В первых двух действиях корнелевской трагедии Жерар давал экспозицию характера Родриго — это был этап его возмужания, юноша становился мужчиной, верующим в незыблемые понятия чести, благородства и долга. Благодаря «первозданности переживаний» аристократическая проблематика Корнеля у Жерара утрачивала свою прикрепленность к абсолютистской эпохе и превращалась в комплекс вечных нравственных понятий, защитником и апологетом которых был Родриго — Жерар.
В третьем действии Жерар демонстрировал человеческую зрелость Родриго. Он терзался угрызениями совести и мучился сознанием утраты своей Химены, а максимального лирического драматизма достигал в сцене объяснения со своей возлюбленной. Он молил Химену убить его, смыть кровь дома Гормаса его собственной кровью, протягивая меч с неподдельным отчаяньем, почти исступленно.
Александрийский стих звучал то страстно и нежно, то надрывно и душераздирающе. Он просто преобразился: ушла его однообразная ритмическая повторяемость, он зажил живой жизнью и дышал подлинными человеческими чувствами. В устах Жерара это были классицистические стихи, и разговорная речь, и чистая лирика одновременно. Но, вероятно, самого пронзительного лиризма Родриго достигал в сцене с доном Дьего. Сам выход Родриго — бледного, замученного бессонницей после расставания с Хименой — производил огромное впечатление. Родриго был совершенно потерян и убит горем. Жерар точно воспроизводил его физическое состояние: воспаленные глаза, пересохшие губы, из горла вылетают хриплые, сдавленные фразы. Казалось, сейчас «этот грустный брат всех влюбленных», как писал один критик, сорвется на крик и заплачет в голос. Корнель незаметно уступал место Шекспиру: страсть Ромео, пылкая, неистовая, первозданная, наполняла Родриго. Не случайно рецензенты отмечали, что «под латами испанского Сида бьется горячее сердце веронского любовника».

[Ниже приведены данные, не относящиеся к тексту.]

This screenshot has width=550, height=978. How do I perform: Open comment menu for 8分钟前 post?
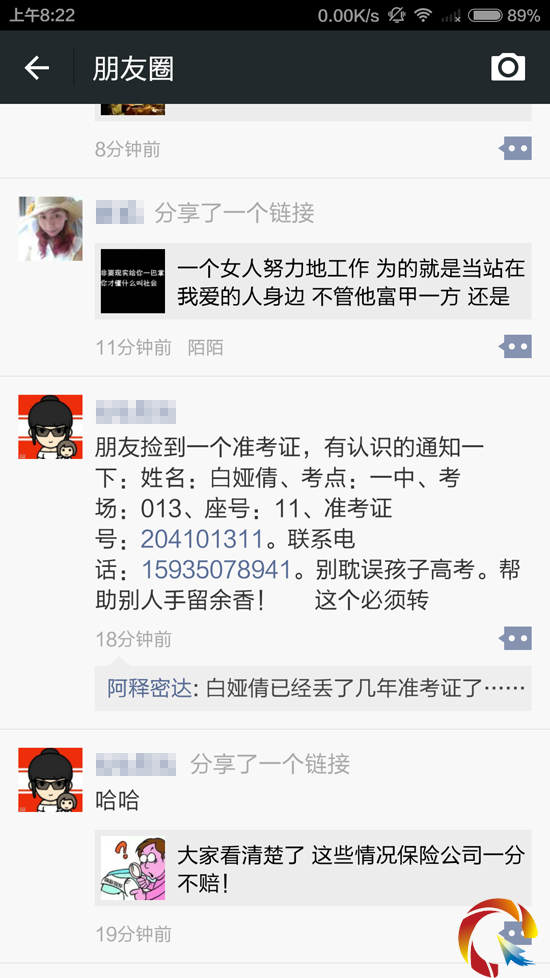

Призыв дона Дьего вступиться за Испанию и сокрушить полчища мавров Родриго воспринимал, прежде всего, как возможность завоевать подвигом любовь Химены. Поэтому особый смысл заключался в рассказе Родриго о сражении с маврами и о его победе.
Ничто не напоминало традицию — не было скучающих статистов, заполнивших сценическую площадку, как не было и Сида, громогласно читающего свой «ударный монолог, как цирковой актер, выполняющий свой самый эффектный номер».
Король вместе со двором покидают подмостки, спускаются по трем лестничным ступеням и занимают места в креслах амфитеатра. Жерар — Родриго остается на сцене один. В черном, расшитом золотом костюме он усаживается посередине сцены на стул, указанный королем. Перед зрителем был Родриго-воин, гордый сознанием исполненного долга, Родриго из испанской «Песни о Сиде», чьи суровые черты лишь смягчены юностью.
Жерар начинает свой монолог деловито, почтительно, почти робко:
…Итак, я выступил с отрядом
И каждый шел вперед с неустрашимым взглядом.
Голос его набирает крепость, силу, и вот Родриго — Жерар, забыв о предписанной ему суровости, оживляется и становится по-мальчишески запальчивым:
Нас двинулось пятьсот; но воинство росло,
И к берегу реки три тысячи пришло.
С всевозрастающим задором рассказывает Родриго о своей военной уловке, о том, как две трети войска попрятал по судам, стоявшим у берега, и о том, как близко подпустил мавров и заманил в ловушку. Но чем дальше заходит он в своем рассказе, тем сильнее растет в нем ликование, все отчетливее осознает он, как Родриго ловок и какими олухами и трусами оказались мавры:
Они берут мечи и бьются, сдвинув брови,
В ужасном месиве своей и нашей крови,
И берег, и река, и мавританский флот —
Поля сплошной резни, где смерть свой пир ведет.
О, сколько подвигов, о, сколько громкой славы
Безвестно поглотил той ночи мрак кровавый!
В Родриго — Жераре снова просыпается восторженный юнец, тот самый, которого мы видели в начале спектакля, — он вскакивает с места и начинает хохотать. Это смех от полноты сил, от молодости, которой все подвластно:
Я всюду поспешал, бойцов одушевляя,
Одних кидая в бой, других обороняя,
Равнял пришедших вновь, и вел их в свой черед,
И сам, вплоть до зари, не знал, каков исход…
Но вот уже рассвет над нашим счастьем блещет…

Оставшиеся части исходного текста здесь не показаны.